L’attitude du député déplorée
La commissaire à l’éthique dénonce aussi l’attitude générale de Pierre Paradis, soulignant que «le député s’est montré peu coopératif» durant son enquête, notamment en refusant de répondre lorsque son bureau a été avisé de la tenue de l’enquête et fournissant souvent des réponses «après le délai fixé pour ce faire». De plus, Ariane Mignolet lui reproche d’avoir «invoqué ne pas avoir l’état de santé requis pour collaborer à l’enquête», mais ajoute qu’il «n’a pas accepté de se soumettre à l’expertise d’un tiers à cet égard».
Pierre Paradis a été écarté du caucus libéral après avoir fait l’objet, en janvier 2017, d’allégations d’inconduite sexuelle, pour lesquelles le Directeur des poursuites criminelles et pénales ne jugeait pas avoir de preuves suffisantes pour porter des accusations.
La veille du dévoilement de ces allégations, Pierre Paradis s’était retiré de ses activités pour des raisons de santé. Son bureau rapportait qu’il avait subi une commotion cérébrale à la suite d’une chute de cheval, commotion cérébrale dont son entourage affirme qu’il ne s’est toujours pas remis.
Dans le communiqué, le bureau du député assure pourtant qu’il a collaboré «malgré son état de santé précaire».

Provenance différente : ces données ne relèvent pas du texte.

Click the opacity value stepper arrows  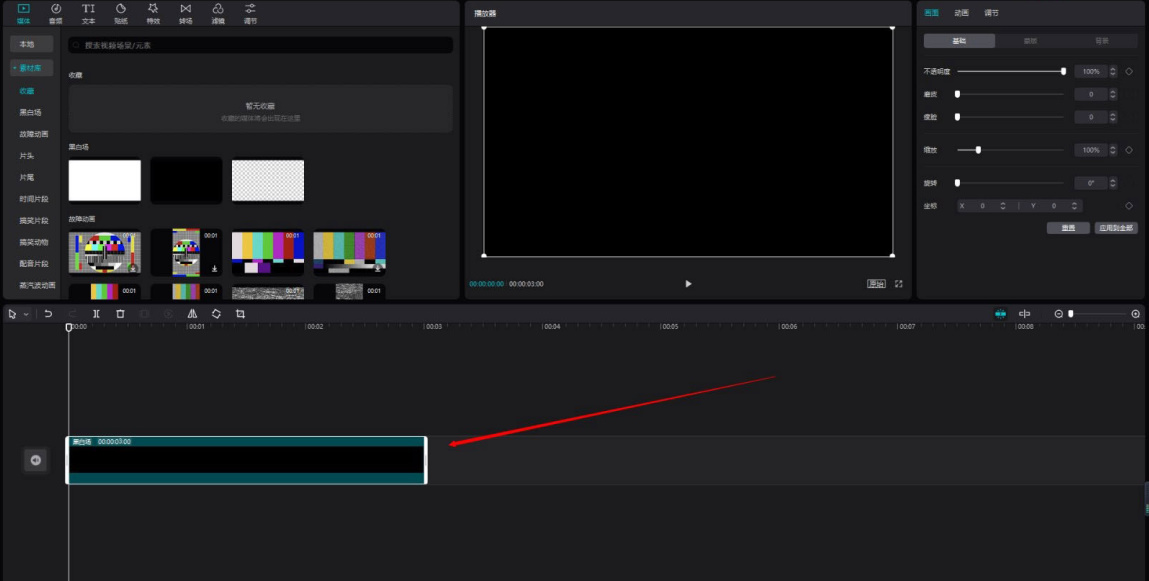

Couillard s’abstient de commenter
Appelé à commenter le rapport, le premier ministre Philippe Couillard n’a pas voulu se prononcer sur le fond, disant simplement qu’il allait «commencer par lui communiquer cette décision et la nécessité pour lui de se présenter d’ici cinq jours.»
M. Paradis dispose en effet d’une semaine pour réagir en chambre au rapport de la commissaire à l’éthique. La décision de lui imposer ou non la pénalité sera ensuite soumise à un vote de l’Assemblée nationale.
M. Couillard a par ailleurs ajouté qu’il ne se souvenait pas d’avoir vu une sanction aussi sévère en matière d’éthique.